### [Passage]

##########

So \(\mathbf{P}_{\mathbf{Z}} - \mathbf{P}_{\mathbf{W}}\) is a projection matrix

Projection Matrix \(\mathbf{P}_{\mathbf{Z}} - \mathbf{P}_{\mathbf{W}}\)

Onto what space is it projecting?

  • Intuitively, it is projecting onto the part of \(\mathbf{X}\) that is not in \(\mathbf{W}\), \(\tilde{\mathbf{X}}= (\mathbf{I}- \mathbf{P}_{\mathbf{W}})\mathbf{X}\) (the part of \(\mathbf{X}\) that is orthogonal to \(\mathbf{W}\))

  • \(C(\tilde{\mathbf{X}})\) and \(C(\mathbf{W})\) are complementary orthogonal subspaces of \(C(\mathbf{Z})\)

  • \(\mathbf{P}_{\mathbf{Z}} - \mathbf{P}_{\mathbf{W}}\) is a projection matrix onto \(C(\tilde{\mathbf{X}})\) along \(C(\mathbf{W})\)

##########

(Pointing data for screenshot images)
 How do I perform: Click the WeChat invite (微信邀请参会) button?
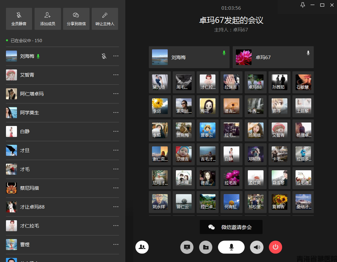[231, 227]
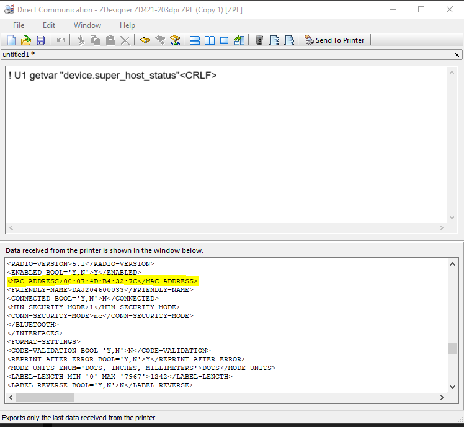Screen dimensions: 464x427
Task: Click the highlighted MAC-ADDRESS line
Action: [x=102, y=281]
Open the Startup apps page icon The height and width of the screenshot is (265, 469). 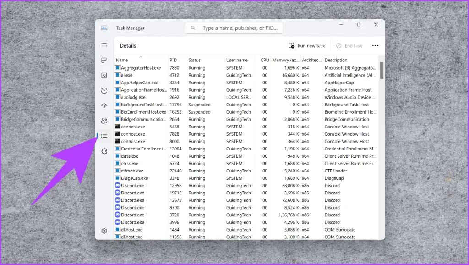104,105
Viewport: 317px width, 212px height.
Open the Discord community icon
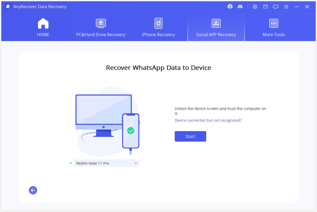click(x=240, y=7)
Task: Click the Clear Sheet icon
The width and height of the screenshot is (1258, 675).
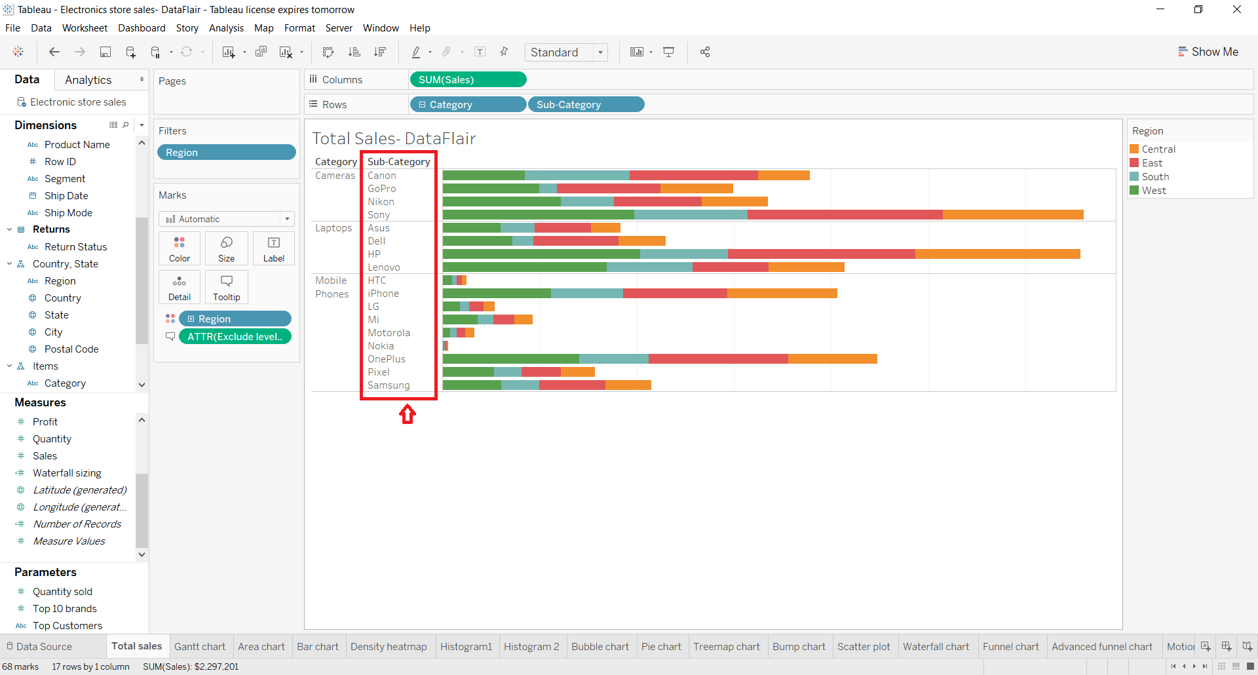Action: coord(286,52)
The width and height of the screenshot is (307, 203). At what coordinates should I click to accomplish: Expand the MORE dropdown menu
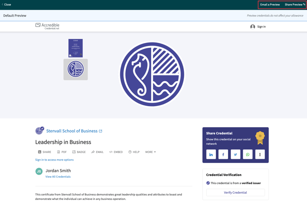coord(150,152)
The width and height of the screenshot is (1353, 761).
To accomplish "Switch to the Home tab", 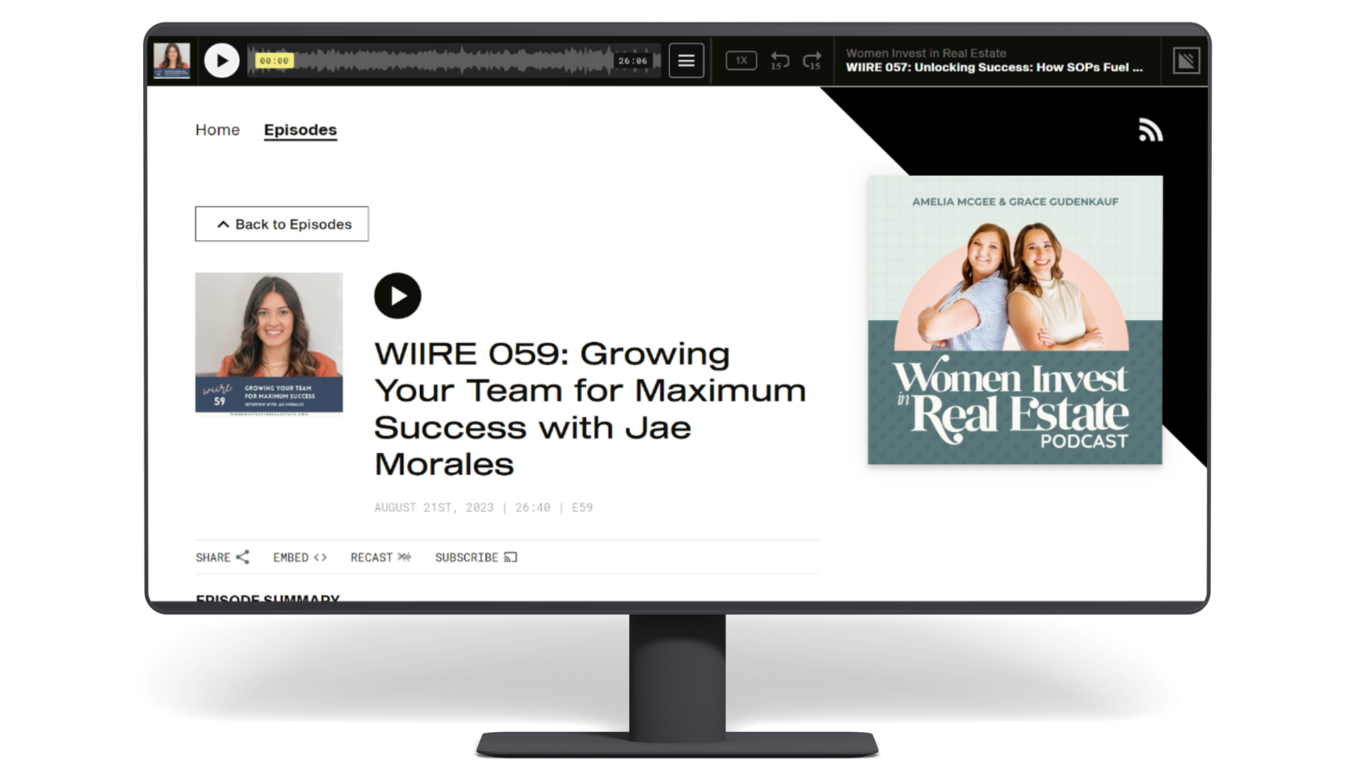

##########

### [What you need to do]
A. According to the projection matrix passage, what is P_Z − P_W intuitively projecting onto?
B. Rewrite the listing from the line containing "The width and height of the screenshot is (307, 203)." through the end of the listing, switching "Home" to "Settings" and leaving everything else unchanged. Leave the pictures out.
The listing is unrelated to the passage on projection matrices.

### [The responses]
A. The part of X that is not in W, that is, the part of X orthogonal to W.

B.
The width and height of the screenshot is (307, 203). At what coordinates should I click to accomplish: Expand the MORE dropdown menu
coord(150,152)
The width and height of the screenshot is (1353, 761).
To accomplish "Switch to the Settings tab", 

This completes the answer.